Gomorra prouve finalement que les mafieux sont plus proches de Scarface que du Parrain, même si la plupart n’atteindront même pas la fortune du premier pour cause de mort prématurée. Les quelques rescapés du système devront se contenter de petits boulots: l’homme politique véreux intime l’ordre à son assistant qui le quitte car il ne supporte plus ses méthodes “d’aller faire des pizzas”. La meilleure scène du film est sans doute celle où un ex-artisan de haute couture, devenu routier après avoir manqué de se faire tuer par la mafia, découvre à la télévision la robe qu’il a cousue dans des conditions très difficiles portée par Scarlett Johansson, qui illumine les marches du Festival de Venise.

Depuis la parution de son enquête, Saviano vit sous protection judiciaire. De Citizen Kane à Gomorra, le cinéma est finalement indispensable chaque fois qu’il permet d’ébranler les certitudes qui régissent l’ordre du monde.

 

Batman sur un air de Shakespeare

“Il y a quelque chose de pourri au royaume du Danemark.”

Hamlet de Shakespeare

“Ou tu meurs en héros, ou tu vis suffisamment longtemps pour t’avilir.”

Aaron Eckhart dans Batman, Le chevalier noir, de Christopher Nolan

Il est désormais admis que la comédie de moeurs descend de Molière et que le film épique américain est l’héritier de Shakespeare, et il est réjouissant de constater que Batman de Christopher Nolan explose les compteurs du box-office avec des intentions aussi sombres que d’explorer les mauvaises intentions des héros censés défendre le royaume du bien.

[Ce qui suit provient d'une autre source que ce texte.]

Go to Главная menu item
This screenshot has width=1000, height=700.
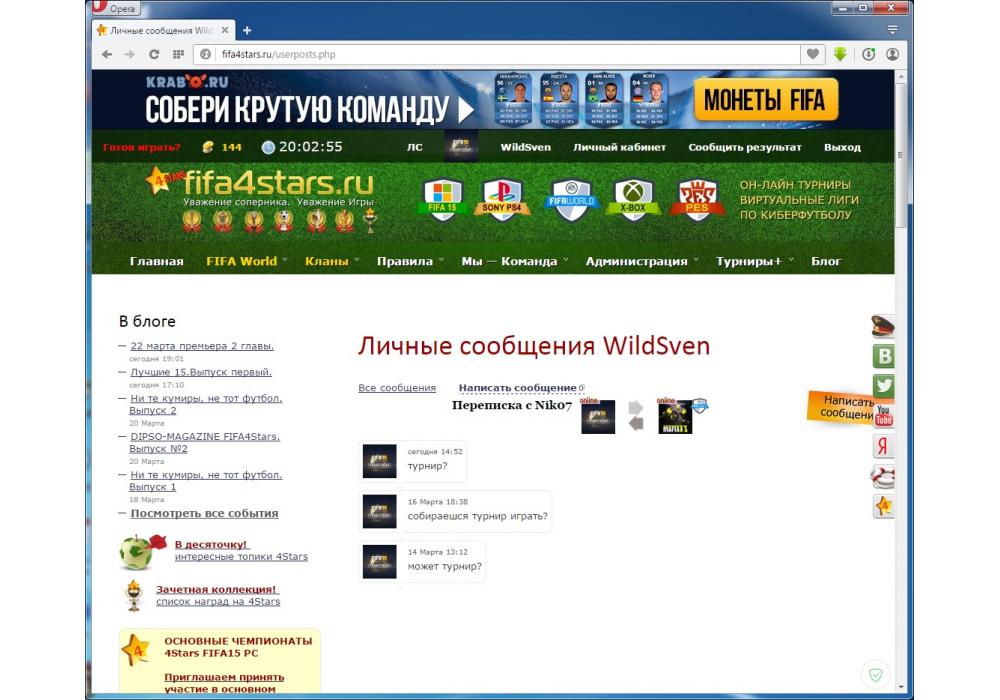[156, 261]
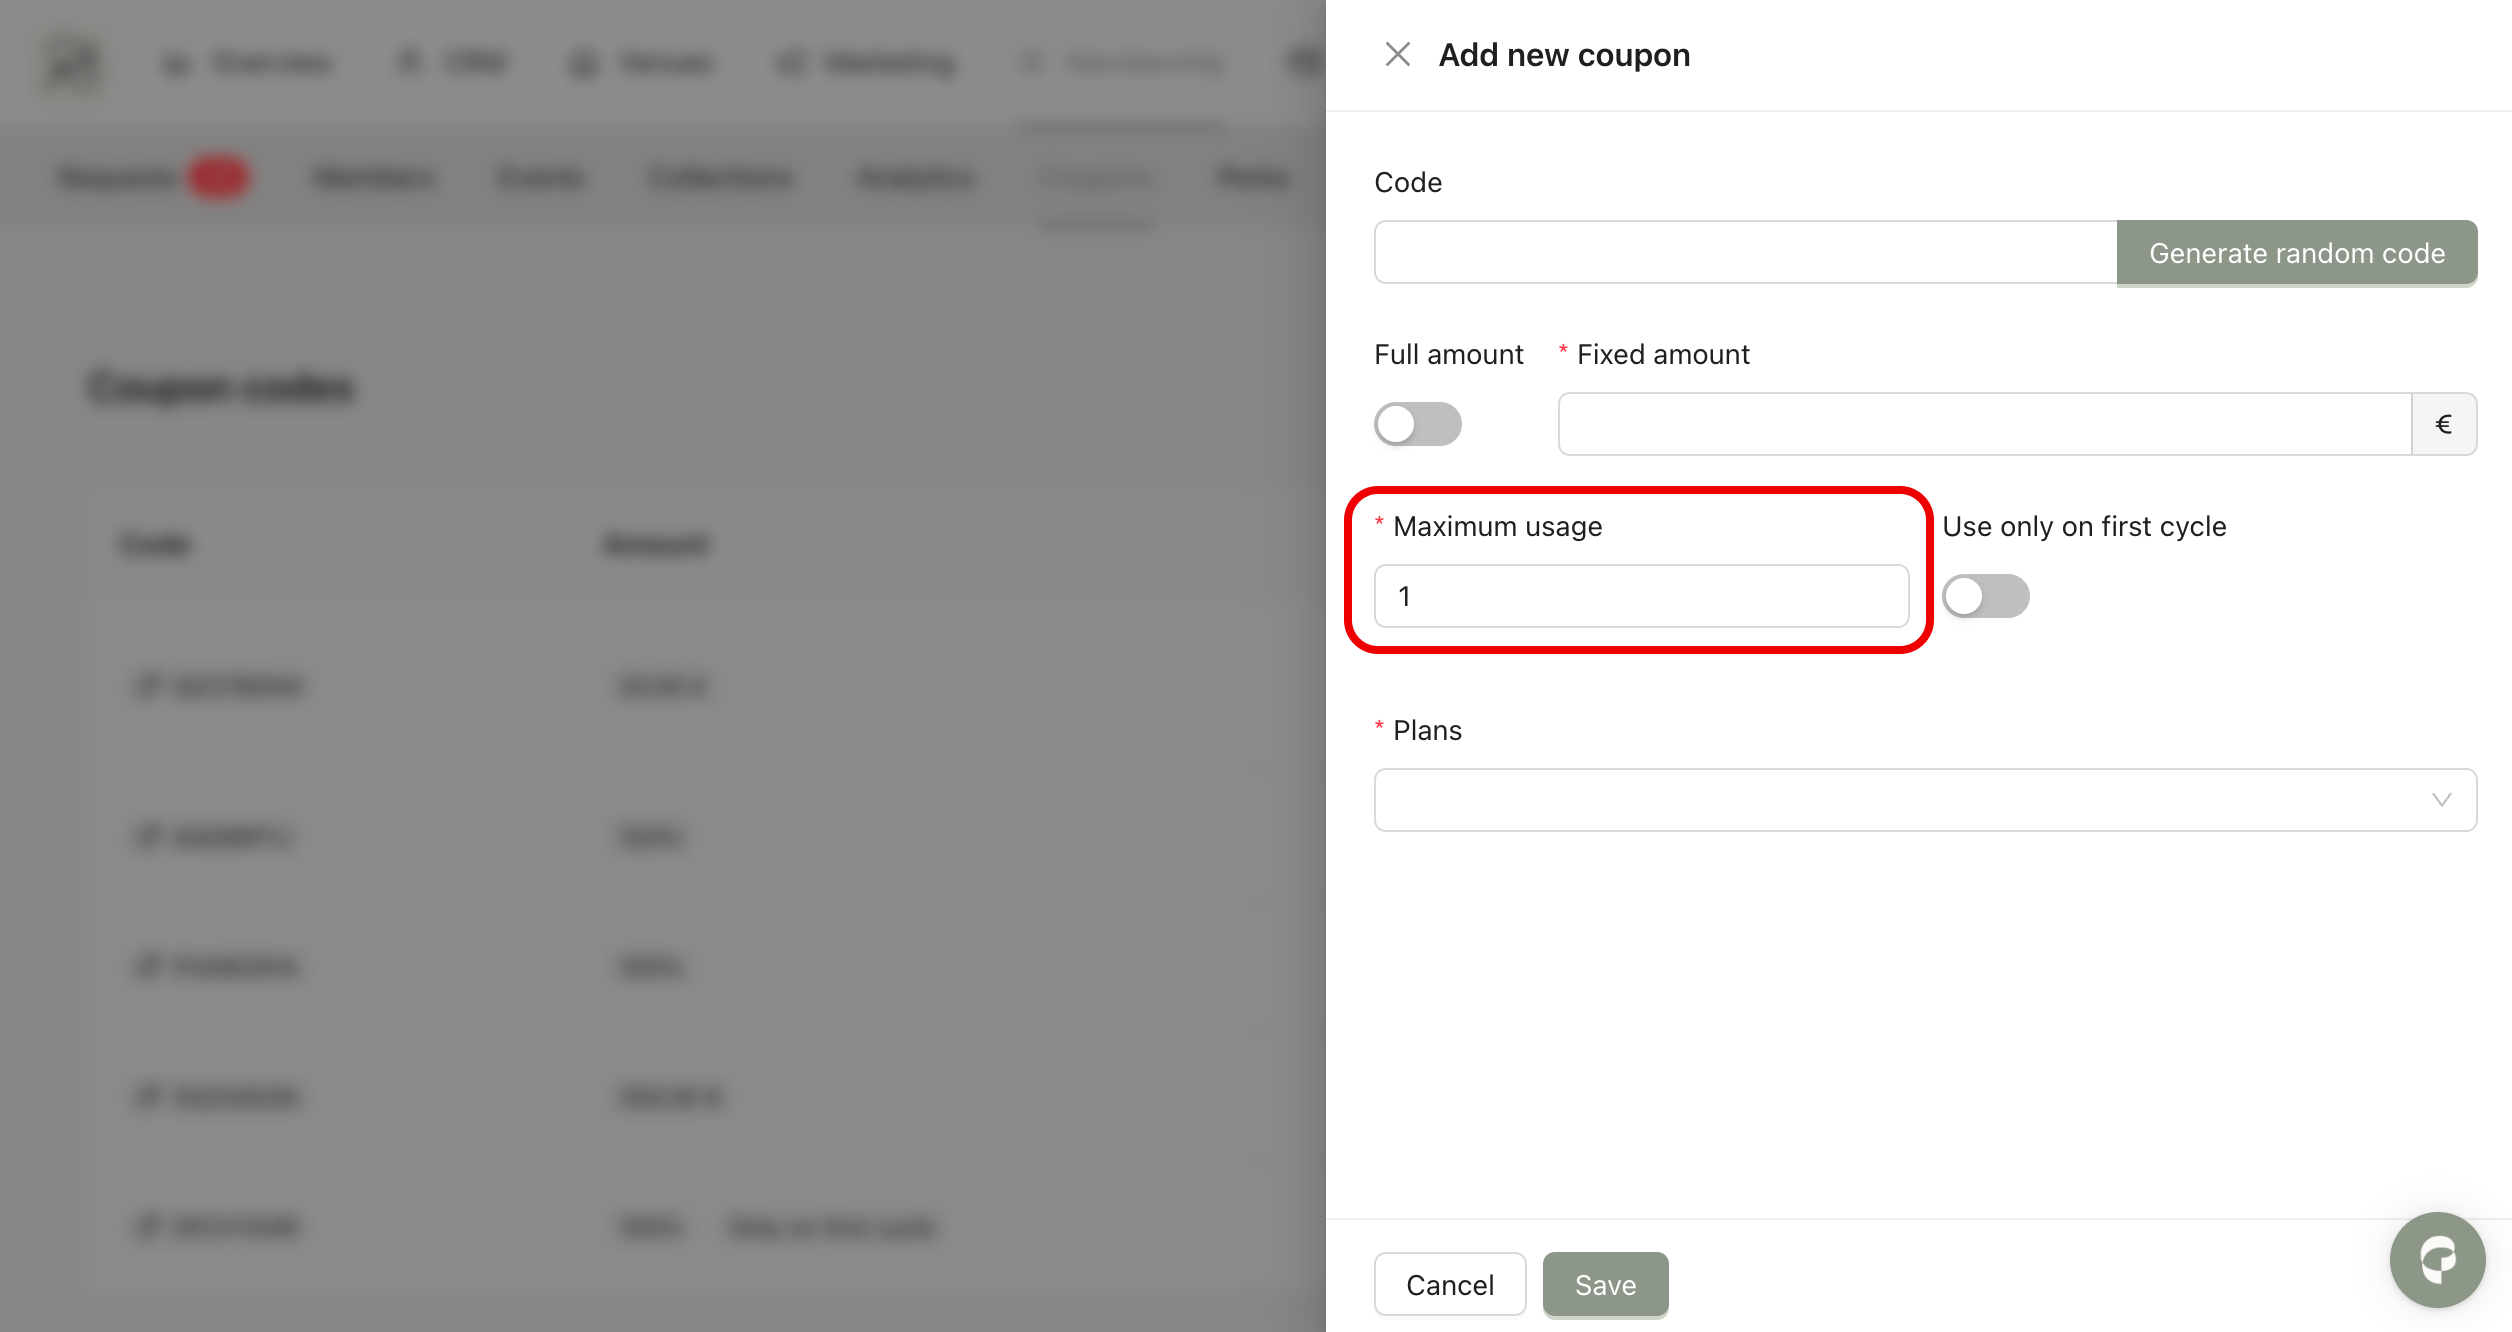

On aura compris qu’il y a quelque chose de pourri au royaume de l’Oncle Sam depuis que l’invasion irakienne s’est transformée en un fiasco doublé d’un mensonge politique, mais le film de Christopher Nolan vaut surtout pour ce Joker halluciné, porté par ce génial acteur célébré trop tardivement, Heath Ledger (qui arrachait les larmes dans Le secret de Brodeback Mountain lorsqu’il acceptait de venir au mariage de sa fille, alors que la culpabilité résultant de son homosexualité lui interdisait d’être heureux), qui fait tout pour démontrer aux autres qu’il n’est pas plus mauvais qu’eux, que le choix du bien et du mal dépend pour beaucoup des circonstances (dans une scène étonnante où il explique aux passagers de deux ferrys, l’un rempli de citadins, l’autre de prisonniers, qu’ils doivent faire exploser l’autre bateau pour survivre), et pour faire admettre à Batman qu’il ne pourrait pas vivre sans lui.

Enfin, Christopher Nolan, auteur du scénario de son film, n’a pas peur de faire du cinéma cultivé et musclé, à une époque où la notion d’intellectuel est presque devenue une insulte. “Ce qui ne détruit pas rend… étrange” explique le Joker à un otage courageux auquel il laisse la vie sauve, parodiant la célèbre phrase de Nietzsche (“ce qui ne détruit pas rend plus fort”). L’horizon de Louis Leterrier dans L’incroyable Hulk s’arrêtait aux années 90 (Banlieue 13, Reservoir Dogs de Tarantino, King Kong de Peter Jackson, etc.), alors que Christopher Nolan maîtrise ses classiques (L’homme qui tua Liberty Valance de John Ford, James Bond, Les choses de la vie, Seven, etc.). Ce qui nous rappelle que la culture cinématographique ne suffit pas pour faire des chef-d’oeuvres, mais qu’il n’existe pas de chef d’oeuvre inculte.